Smaller banks have long-argued that rules are stacked in favour of the "big six" lenders - RBS, Lloyds, Barclays, HSBC, Santander and Nationwide. These same six have held 70% of the mortgage market since 2009, according to data from UK Finance.

The challengers also sense an opportunity emerging to secure changes from pending reviews of some rules next year, and Brexit triggering a fundamental look at regulation to ensure London remains a competitive global financial centre, the sources said.

The Bank of England has acknowledged mid-tier lenders could be facing "barriers to growth" as efforts so far to boost competition has not led to much change in the market dominance of the big six.

BoE Deputy Governor Sam Woods signalled in October he was listening and wanted to do more to help, but he angered bankers by announcing only specific action to help credit unions, a tiny sector.

The BoE declined to comment for this article.

The smaller banks include Virgin Money, TSB - part of Spain's Sabadell, Metro Bank, Co-op Bank and Secure Trust, as well as fast-growing online start-ups like Monzo and Starling.

The banks may face resistance from regulators towards relaxing rules for smaller players after some have had problems, including Metro Bank which lost its chairman and CEO this year over a nearly 1 billion pound loan book error, while TSB had a major IT crash last year.

The smaller banks say the competition push has largely failed. They also say that so-called "ring-fencing" rules that protect consumers from banks' investment banking businesses have made things worse by unintentionally strengthening the hands of the bigger banks in mortgage lending.

They want Britain to follow the United States and make rules more "proportionate" for smaller banks even though this potentially could mean they are higher risk.

GLIDE PATH

Banking sources say the smaller banks want the BoE to scale back the amount of MREL or minimum requirement for own funds and eligible liabilities, a form of special debt they have to issue.
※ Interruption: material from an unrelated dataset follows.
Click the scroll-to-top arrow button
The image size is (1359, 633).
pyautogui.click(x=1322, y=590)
This type of debt is written down to replenish core capital buffers during a crisis to avoid taxpayers having to step in.
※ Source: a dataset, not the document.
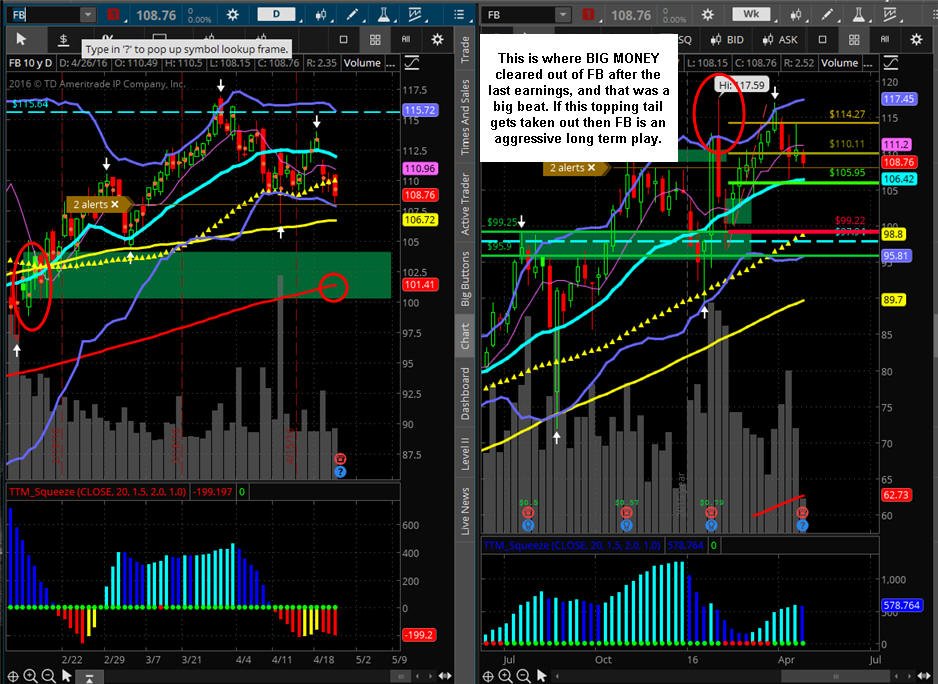Toggle the grid layout in the right panel
This screenshot has height=684, width=938.
pos(854,39)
The burden of MREL requirements for smaller lenders is such that the only way to grow is to merge with another lender, as seen with CYBG's takeover of Virgin Money, bankers said.

They have asked the BoE to replace a blunt MREL threshold for mid-tier lenders with assets of 12-15 billion pounds with a "glide path" to make the requirements easier to meet over time as lenders grow.

UK Finance, which represents Britain's banks, has previously called for the "disproportionate" regulatory burden on mid-tier banks to be addressed and for MREL to be reviewed.

MREL was introduced under European Union rules but only member states like Britain, Denmark and Sweden have set requirements for banks which have assets below 100 billion euros. The BoE is due to review the MREL rules and thresholds next year.

Smaller banks are also pressing Treasury officials to reduce their regulatory burden as part of an ongoing review launched last summer, saying "more direct and meaningful action" is needed.

"Issuing licences to a whole bunch of new banks who have exactly the same competitive disadvantages as the existing smaller banks has proved to be a flawed approach," a banker said.

However one investor with stakes in several challenger banks doubted there would be much change.

"I'm cynical that there'll be a real change and there'll be a Damascene conversion to this," the investor said.